Hackers are already using AI to create programs and bots but what we have seen so far is just scratching the surface. I think it will still be 6–18 months before we see a massive AI-powered cyber security threat on a level that will be so disruptive that there won’t be a single person that hasn’t heard of the “Colossus AI Network Terminator ‘’ or whatever they decide to call it. But the more immediate concern I have is that scammers are going to start using AI-powered tools for social engineering.
Deep fakes have been around for quite some time and AI & ML is sitting at the core of that technology. Over a year ago there was a very funny deep fake video called “Groomsmen”, a parody of the movie Bridesmaids, but back then they had to get voice actors to play the characters.

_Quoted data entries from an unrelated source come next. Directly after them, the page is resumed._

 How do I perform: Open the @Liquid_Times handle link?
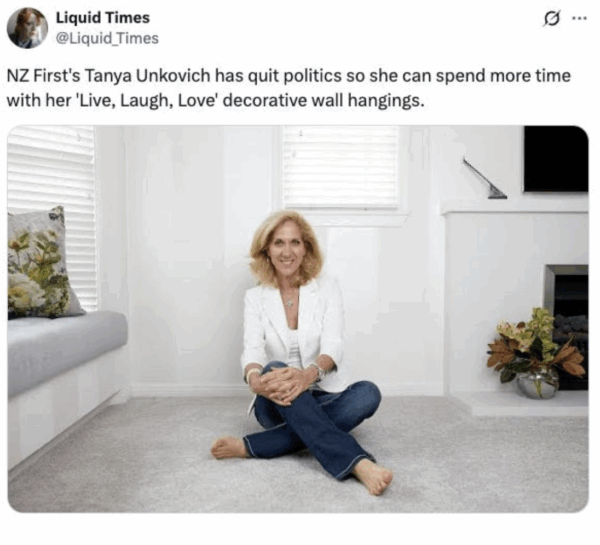[107, 38]
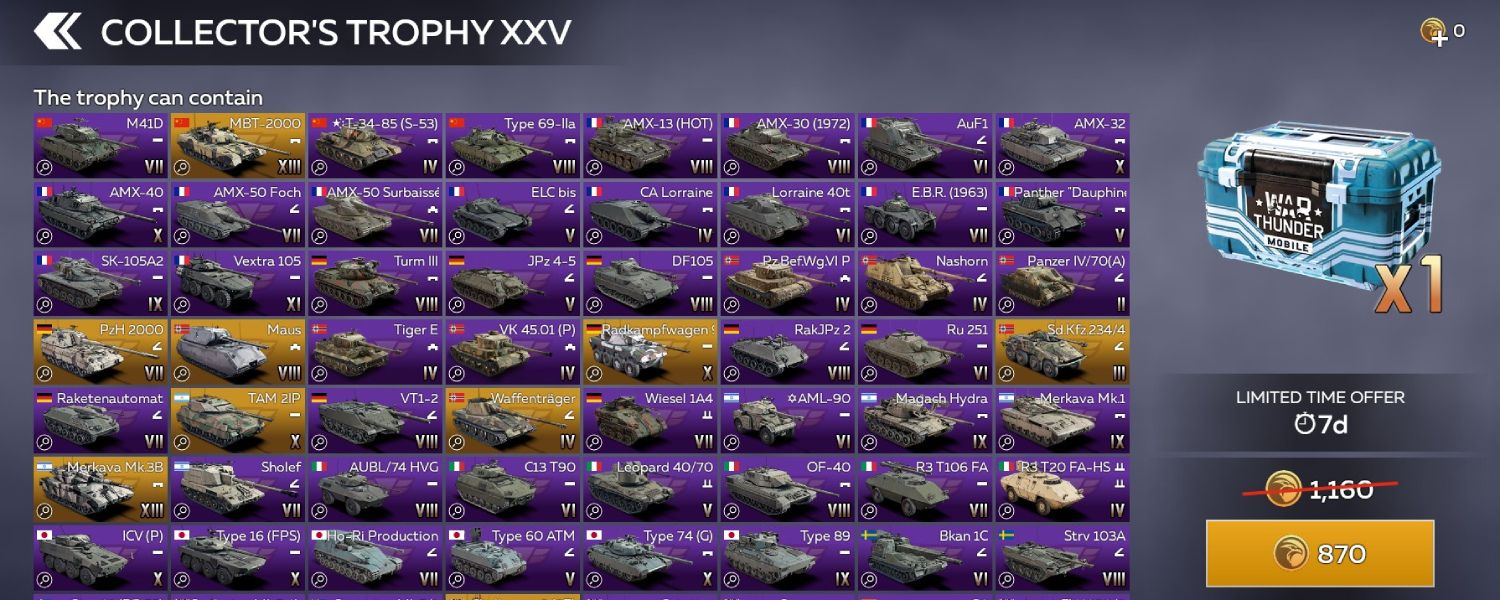Select the Tiger E vehicle tile
Viewport: 1500px width, 600px height.
point(376,352)
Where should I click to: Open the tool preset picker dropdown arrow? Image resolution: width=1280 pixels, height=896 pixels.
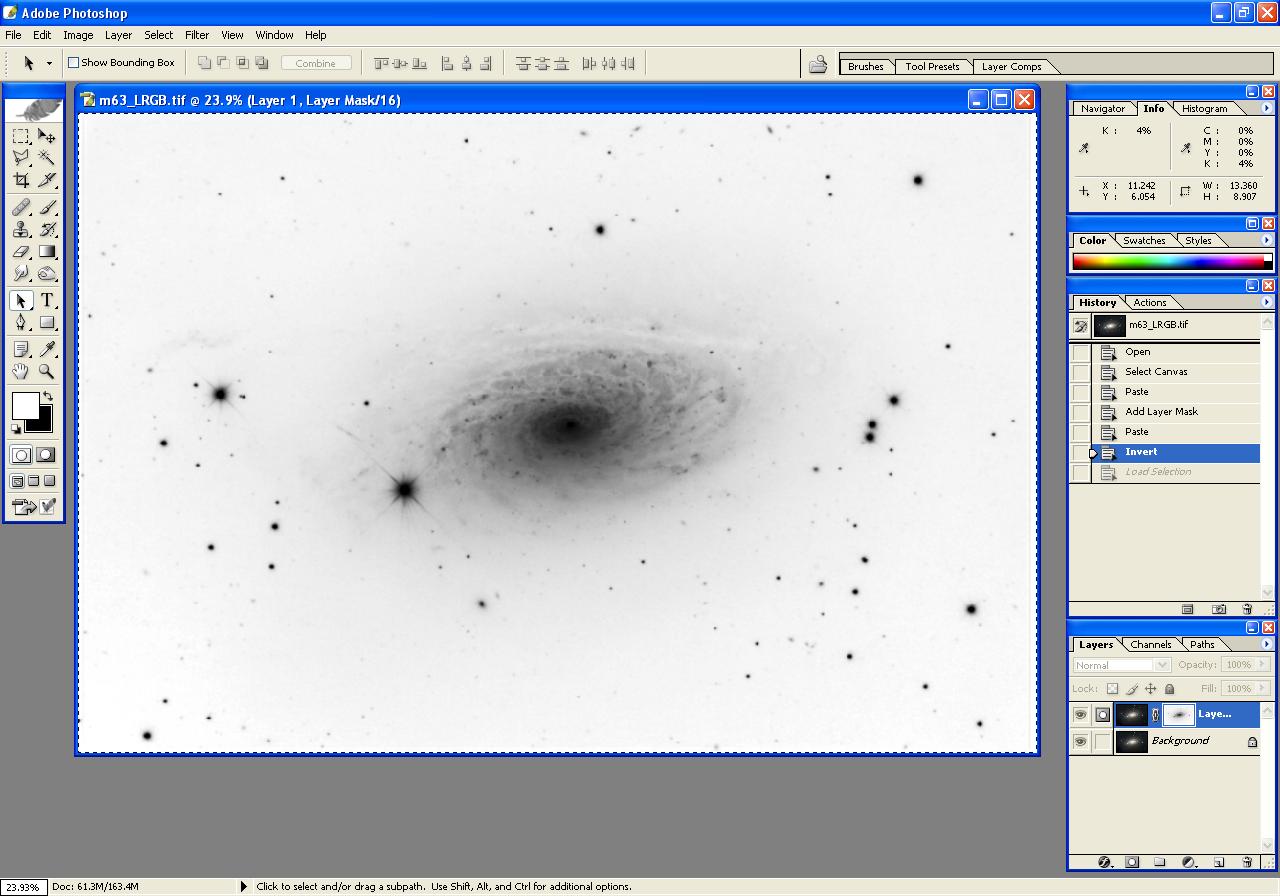click(x=49, y=63)
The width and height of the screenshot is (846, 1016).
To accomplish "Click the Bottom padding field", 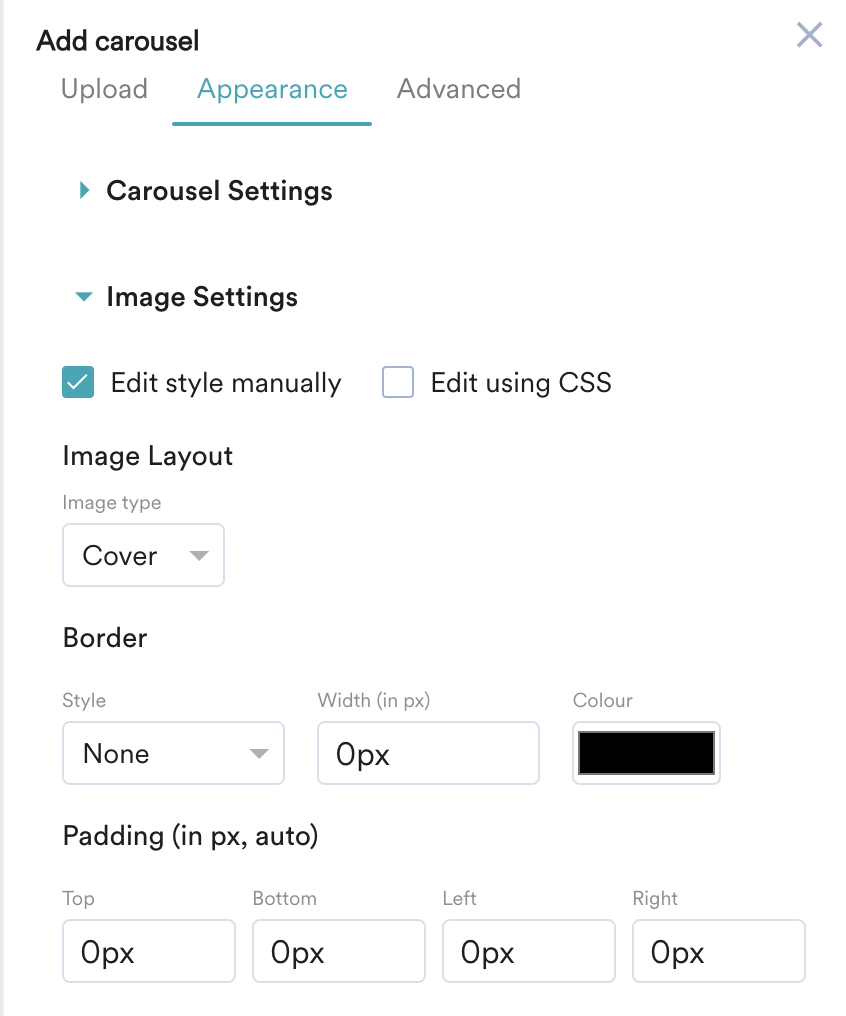I will (338, 952).
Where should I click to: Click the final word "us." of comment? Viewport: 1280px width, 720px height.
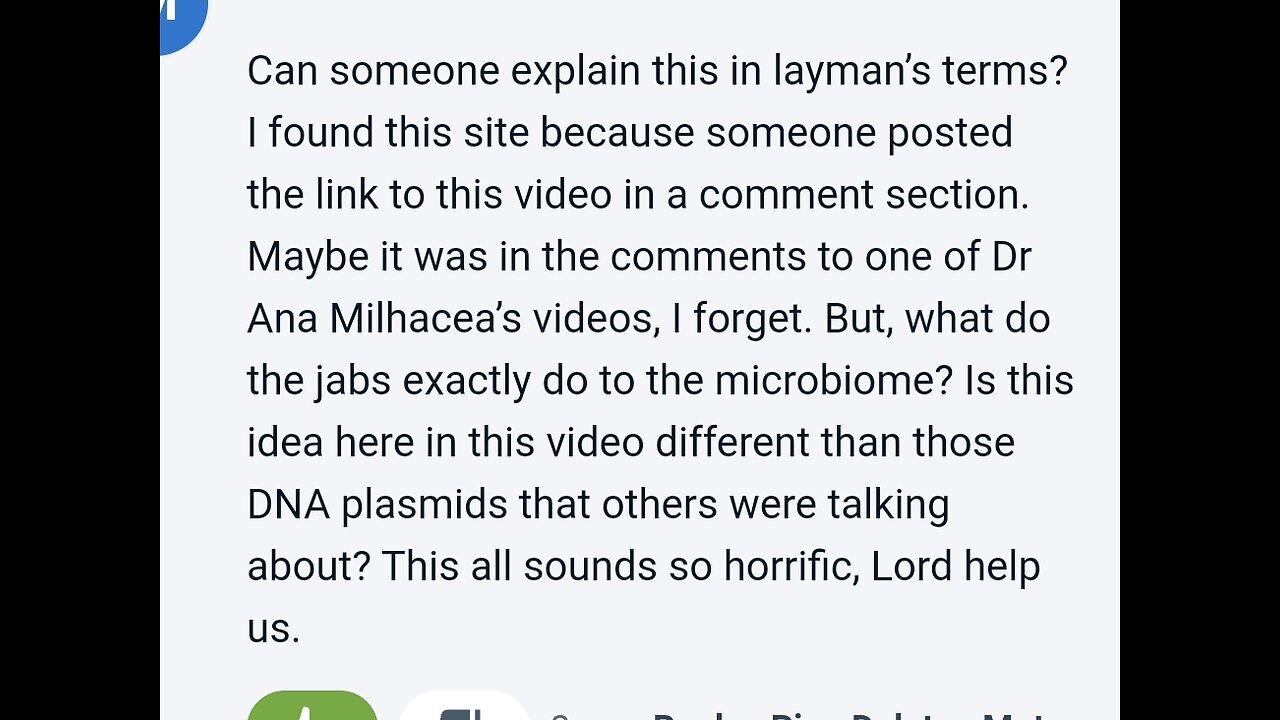(273, 629)
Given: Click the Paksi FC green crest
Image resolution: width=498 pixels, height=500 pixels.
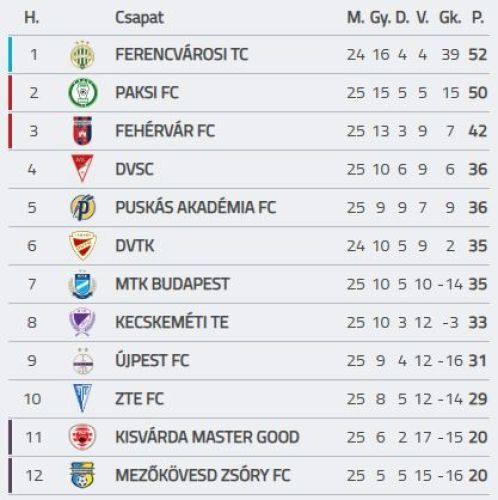Looking at the screenshot, I should click(x=83, y=93).
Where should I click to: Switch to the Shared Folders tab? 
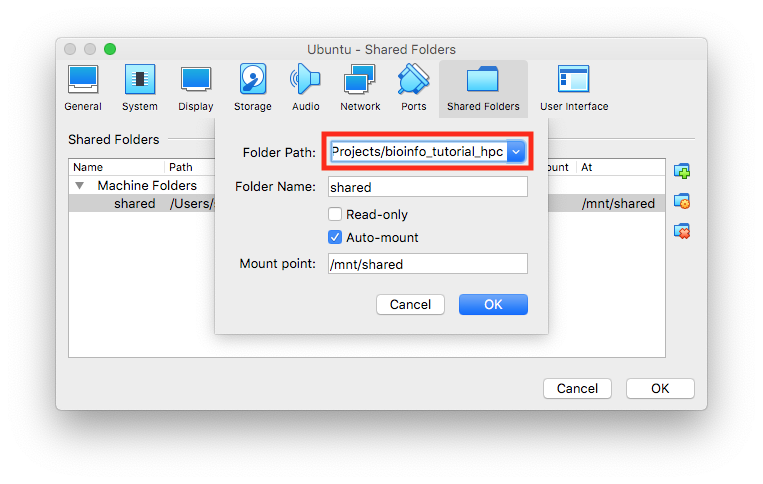tap(483, 89)
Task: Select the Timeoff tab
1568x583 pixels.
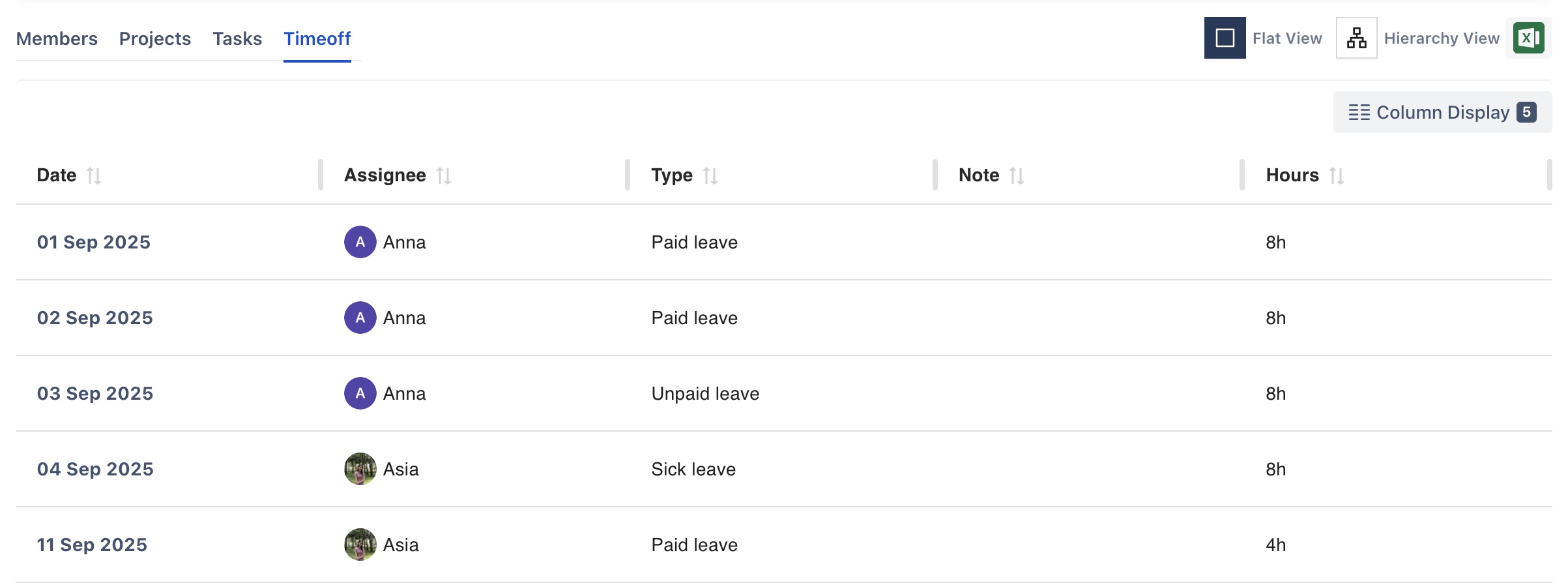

Now we have AI that can mimic other people’s voices and it’s so convincing that you could swear you’re talking to that person.
As AI continues to advance at an unprecedented rate, the ability to replicate human voices has become a reality. This technology will enable scammers to deceive victims by using the voices of people they know and trust, leading to serious consequences for those who fall victim to such crimes. Understanding how imitation is used in digital social engineering and being aware of common red flags can help prevent individuals from becoming victims of these scams.
Voice cloning is a type of AI-generated manipulation that mimics an individual’s speech patterns and vocal characteristics. By inputting a sample of existing speech, AI algorithms can produce an accurate copy of the original audio file. The sample sizes required to clone the audio has come down drastically, now you only need as little as 3 seconds of audio and you can synthesize someone’s voice. This allows fraudsters to imitate their victim’s voices convincingly, making it difficult for victims to detect that something isn’t quite right.
The potential implications are far-reaching, as scammers can use AI-generated audio files to fool anyone from personal friends and family members to business associates and co-workers. In most cases, victims may be unaware they are talking with someone other than who they believe until it’s too late. To protect themselves from such scams, it’s important for individuals or businesses to be aware of suspicious changes in behavior or tone during phone or video conversations that could indicate digital social engineering. Asking additional questions about the identity of the caller, requesting further verification if needed, and implementing multi-factor authentication protocols for all phone calls can provide an extra layer of security against these threats.
In time we are going to start seeing organizations investing in AI solutions that detect inconsistencies between human voices and AI-generated audio files so any fraudulent imitations are identified quickly before any damage is done. By understanding how imitation works in digital social engineering, businesses can stay one step ahead of scammers today and protect not only themselves but their customers as well.
I believe the best way to ensure your customers are protected from such scams is to educate them on digital social engineering and how to recognize red flags. You can do this by sharing blog posts, infographics, or emails with useful tips and resources. While there is no surefire way to protect against voice cloning, educating yourself and your customers can be an effective way of staying ahead of fraudsters.